Self explain title...

I´m interested about turbo, but would be good know about everything...

I think they are almost the same...

Guess that earliers MKV GTI were BWA... Weren´t?

Cheers :beer::beer:


----------



## GolfRS (Feb 4, 2006)

Fornazari said:


> Who knows about it?
> Self explain title...
> 
> I´m interested about turbo, but would be good know about everything...
> ...


BPY is the American version of the TFSI engine whereas BWA is the
"second generation" European version (first engine was AXX).

The main difference in both engines from their AXX predecessor is
the piston shape (crown vs dome shape in the later engines), and
also a change in compression from 10.5:1 to 10.3:1 (although i have
seen mixed reports for the BPY some stating 10.3 others 10.5...
Can't be certain which is true, but based on the piston shape i'd guess the first...)

There are also reports of different software, and a lack of stratified function
that was present in the first AXX engines.
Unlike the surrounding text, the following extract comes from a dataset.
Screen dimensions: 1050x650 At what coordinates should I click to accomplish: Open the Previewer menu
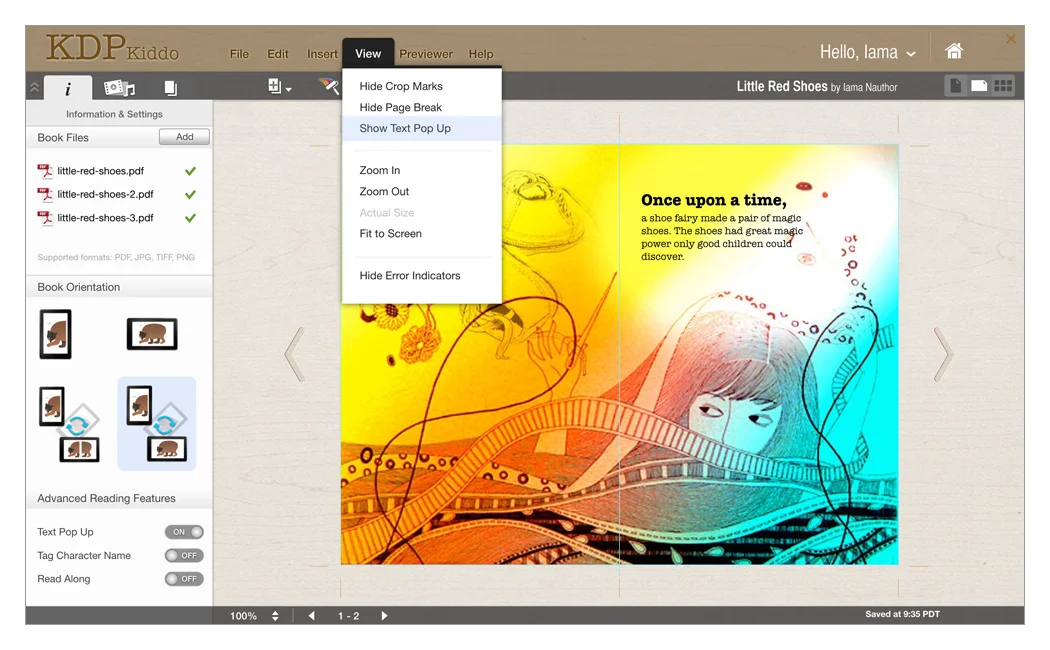pos(426,54)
Other than that both engines are identical (that means turbo, cams etc etc...)

Hope this helps.


----------



## Fornazari (Sep 19, 2005)

GolfRS said:


> BPY is the American version of the TFSI engine whereas BWA is the
> "second generation" European version (first engine was AXX).
> 
> The main difference in both engines from their AXX predecessor is
> ...



Humm... 

So turbo and header are the same...

Many tks..:beer:


----------